### Text shown
·····
Sistema said that it intends to increase its stake in Shyam to 51% after receiving approval from the Foreign Investment Promotion Board (FIPB) of India. If it goes through, the overall value of the deal may reach $58.1 million.

Earlier, Sistema had tried to pick up a stake in Aircel Cellular, but the deal fell through. It was also in the race for Hutchison’s stake in Hutch-Essar.

In a related development, Shyam Telelink has also applied for mobile licences, also called Universal Access Service Licence, across the country.

Sistema, which was founded in 1993, is the largest private sector consumer services company in Russia. Sistema, along with its subsidiaries serve over 80 million consumers in Russia, the CIS and Eastern and Western Europe

(Source: Economic Times)

Wednesday, September 26, 2007

Canbank to sell 49% MF arm stake to Robeco

Canara Bank is transferring 49% in its mutual fund arm Canbank Investment Management Services (CIMS) to Netherlands-based Robeco, the asset management arm of Rabobank Group, today. The bank had signed an agreement in March with Robeco for selling the stake.
·····
### Given information
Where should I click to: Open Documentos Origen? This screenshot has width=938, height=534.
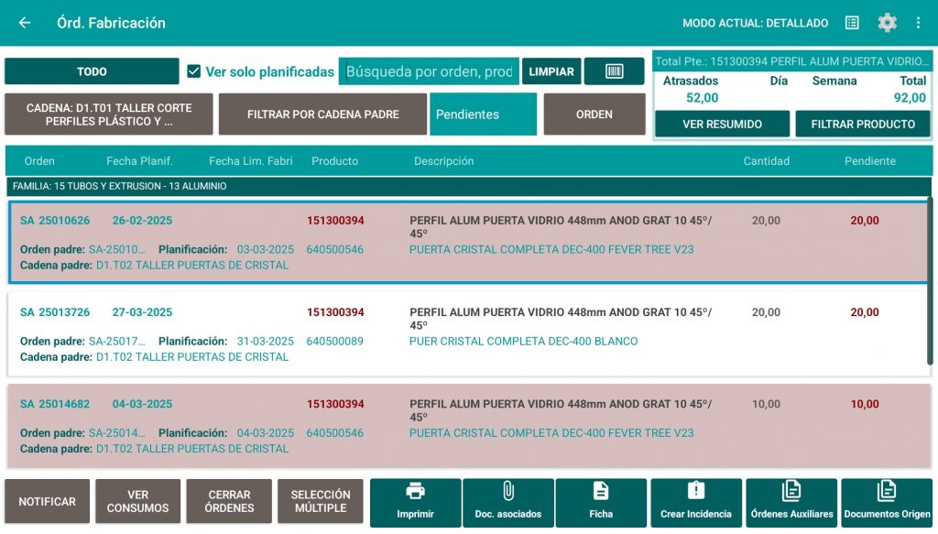point(886,502)
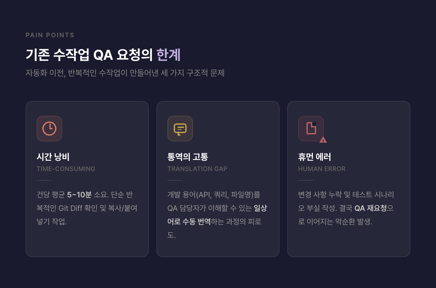436x288 pixels.
Task: Click the bold QA 재요청 text
Action: click(x=370, y=208)

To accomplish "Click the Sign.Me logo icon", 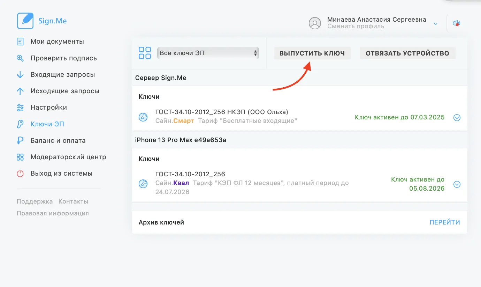I will [25, 21].
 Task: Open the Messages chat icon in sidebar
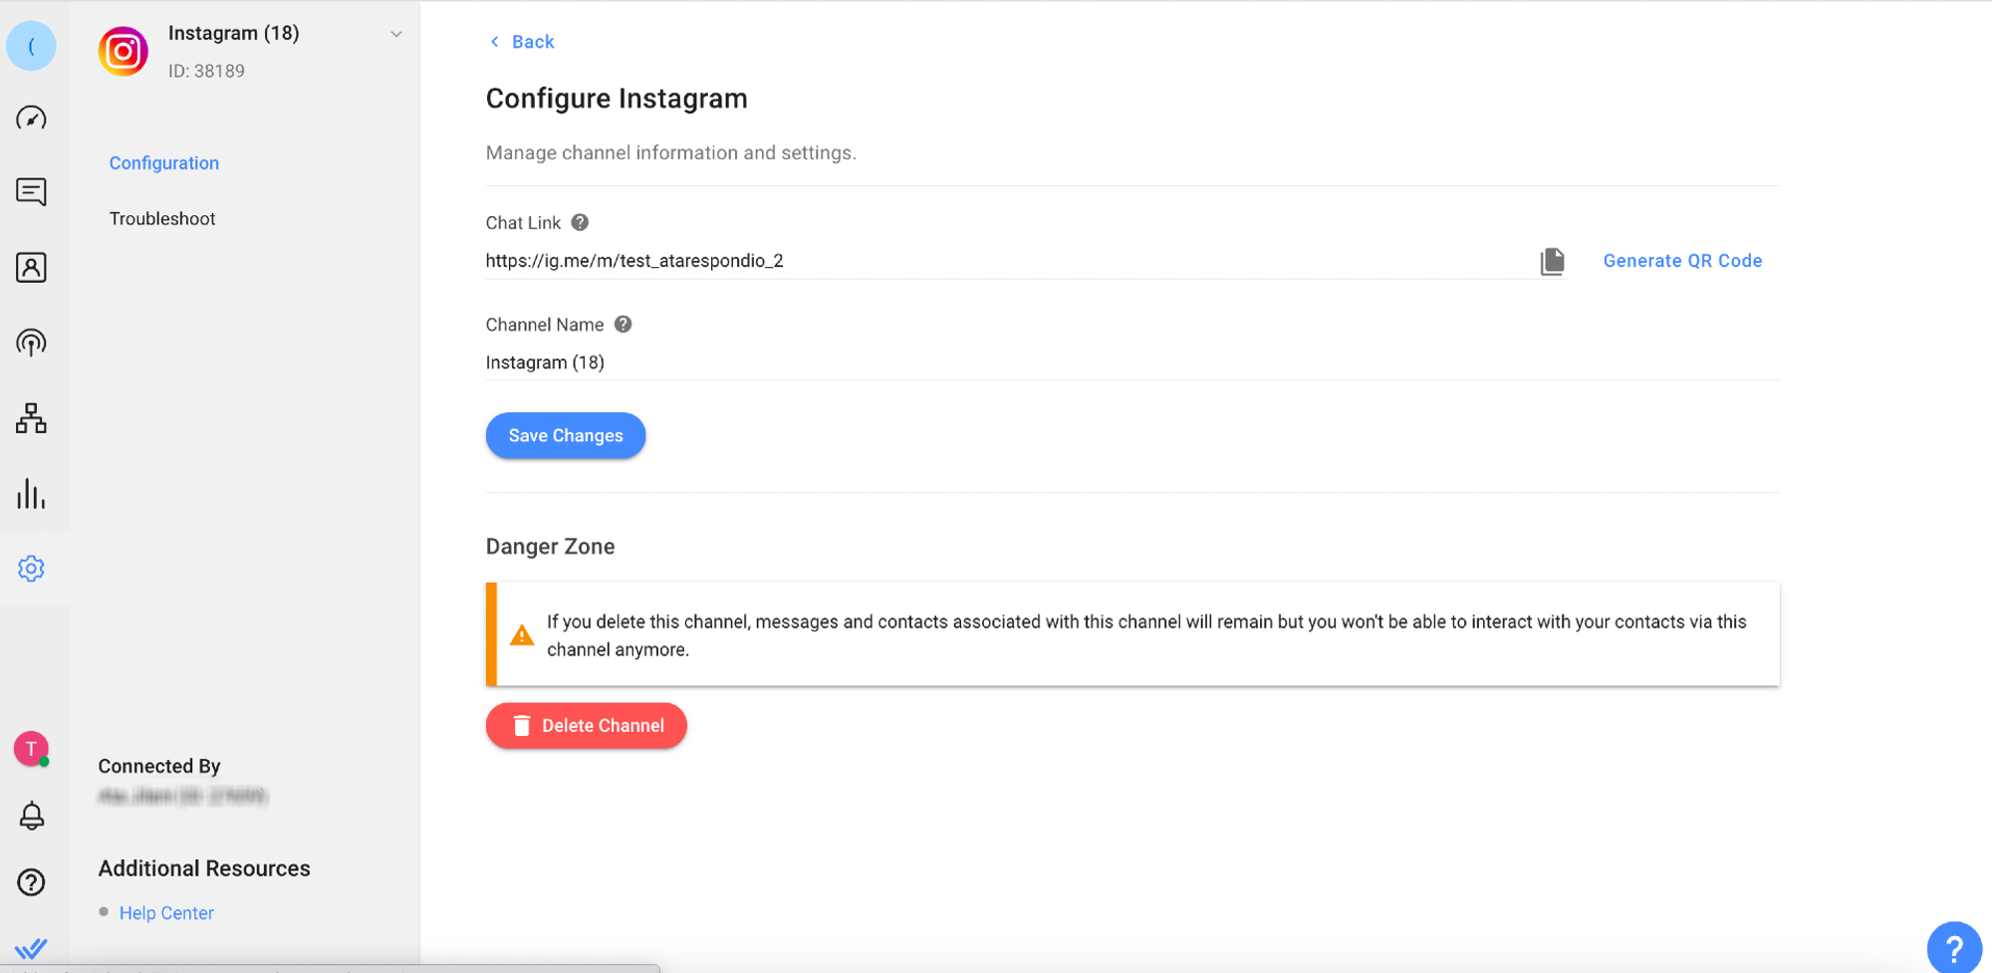coord(31,191)
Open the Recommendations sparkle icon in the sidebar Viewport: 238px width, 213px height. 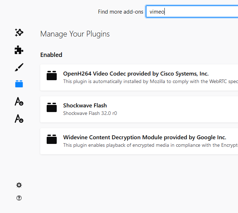click(x=19, y=33)
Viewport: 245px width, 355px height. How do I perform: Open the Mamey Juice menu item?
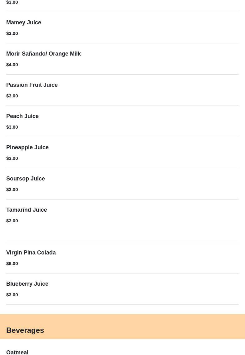(24, 22)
·····
### What the task asks
Write the next part of the business news text, picking up right after its last sentence about Canara Bank's March agreement with Robeco.

### Task result
Canara Bank will retain 51% in its mutual fund arm after the stake sale. Subsequently, the bank will set up a joint venture, the bank informed BSE today.

(Source: Business Standard

Fidelity buys 10 pct stake in BAG Films

Fund manager Fidelity International has picked up a 10 percent stake in BAG Films & Media Ltd through issue of fresh equity shares, the Economic Times reported on Tuesday.

The deal is valued at 500-600 million rupees, it said, quoting investment banking sources.

BAG Films Managing Director Anurradha Prasad, when contacted, declined to comment.

The company's board is meeting on Tuesday afternoon to consider preferential issue of shares and warrants.

(Source: Reuters)

Indiastar Fund picks up 18.5% stake in IOL Chem

The $2-billion Indiastar (Mauritius) fund, foreign private equity investor, has picked up an 18.5 per cent equity stake in Punjab-based IOL Chemicals and Pharmaceuticals Ltd (formerly known as Industrial Organics Ltd), a leading manufacturer of industrial chemicals and bulk drugs in the country.

IOL Chemicals and Pharmaceuticals Ltd, based out of Ludhiana-Punjab, manufacturers and exportersindustrial chemicals, organic chemicals and drugs like Glacial Acetic Acid, Ethyl Acetate, Acetic Anhydride, Ibuprofen.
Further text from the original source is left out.